Seorang ibu PKK berujar: “Kalau jagung berhasil, anak-anak makan lebih baik.”
Seorang pemuda desa menambahkan: “Kalau ada usaha jagung, kami tak perlu merantau.”
Potongan-potongan suara itu membentuk mozaik tentang ketahanan pangan yang bukan hanya soal tonase, tetapi menyentuh perut, kesehatan, dan masa depan keluarga.
Apa yang dilakukan Desa Kundi sejatinya bagian dari agenda besar: swasembada pangan nasional. Presiden Prabowo sejak awal pemerintahannya menekankan diversifikasi pangan dan mengurangi impor jagung yang terus membengkak.

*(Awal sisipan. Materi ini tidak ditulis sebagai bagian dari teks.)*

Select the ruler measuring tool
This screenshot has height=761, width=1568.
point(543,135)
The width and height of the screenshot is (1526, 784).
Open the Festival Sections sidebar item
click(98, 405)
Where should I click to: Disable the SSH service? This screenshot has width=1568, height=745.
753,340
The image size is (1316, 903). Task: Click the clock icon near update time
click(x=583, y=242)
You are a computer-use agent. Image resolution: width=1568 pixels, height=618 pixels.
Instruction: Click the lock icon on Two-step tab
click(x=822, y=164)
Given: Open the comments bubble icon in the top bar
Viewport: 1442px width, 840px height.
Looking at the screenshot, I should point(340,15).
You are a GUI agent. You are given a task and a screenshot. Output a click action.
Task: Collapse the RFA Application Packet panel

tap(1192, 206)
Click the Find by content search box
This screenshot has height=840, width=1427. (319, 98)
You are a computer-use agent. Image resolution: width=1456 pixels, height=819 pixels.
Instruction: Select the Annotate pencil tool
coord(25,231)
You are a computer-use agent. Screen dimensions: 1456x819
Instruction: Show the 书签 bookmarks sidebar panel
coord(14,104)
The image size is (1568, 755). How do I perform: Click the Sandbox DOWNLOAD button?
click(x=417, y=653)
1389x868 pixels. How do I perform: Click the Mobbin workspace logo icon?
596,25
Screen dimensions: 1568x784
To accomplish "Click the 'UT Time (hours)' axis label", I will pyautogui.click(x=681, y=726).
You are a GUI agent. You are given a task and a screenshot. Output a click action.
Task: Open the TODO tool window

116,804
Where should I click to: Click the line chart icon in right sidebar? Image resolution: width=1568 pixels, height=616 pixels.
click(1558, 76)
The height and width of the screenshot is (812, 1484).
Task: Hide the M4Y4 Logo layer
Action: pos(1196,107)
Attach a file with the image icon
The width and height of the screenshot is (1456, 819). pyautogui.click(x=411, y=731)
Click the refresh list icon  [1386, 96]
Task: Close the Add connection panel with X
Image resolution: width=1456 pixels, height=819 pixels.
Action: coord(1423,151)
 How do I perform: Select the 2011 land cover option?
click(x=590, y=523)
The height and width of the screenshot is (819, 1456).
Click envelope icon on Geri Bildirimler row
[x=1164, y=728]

“Kalau desa-desa kuat, negara tak akan goyah,” ujar seorang pejabat Kementerian Pertanian dalam pidatonya.
Dari Desa Kundi, sebuah cerita kecil lahir. Namun ia sejalan dengan garis besar negara: membangun kedaulatan pangan dari akar rumput.
Ketahanan pangan bukan sekadar soal angka tonase. Ia adalah simbol martabat: desa yang makan dari tanahnya sendiri, bukan dari impor.
Di sela-sela sawit yang renta, Desa Kundi menanam jagung. Sekilas sederhana, namun sesungguhnya mereka sedang menulis bab baru: menolak kalah oleh pasar global, menolak rapuh oleh monokultur.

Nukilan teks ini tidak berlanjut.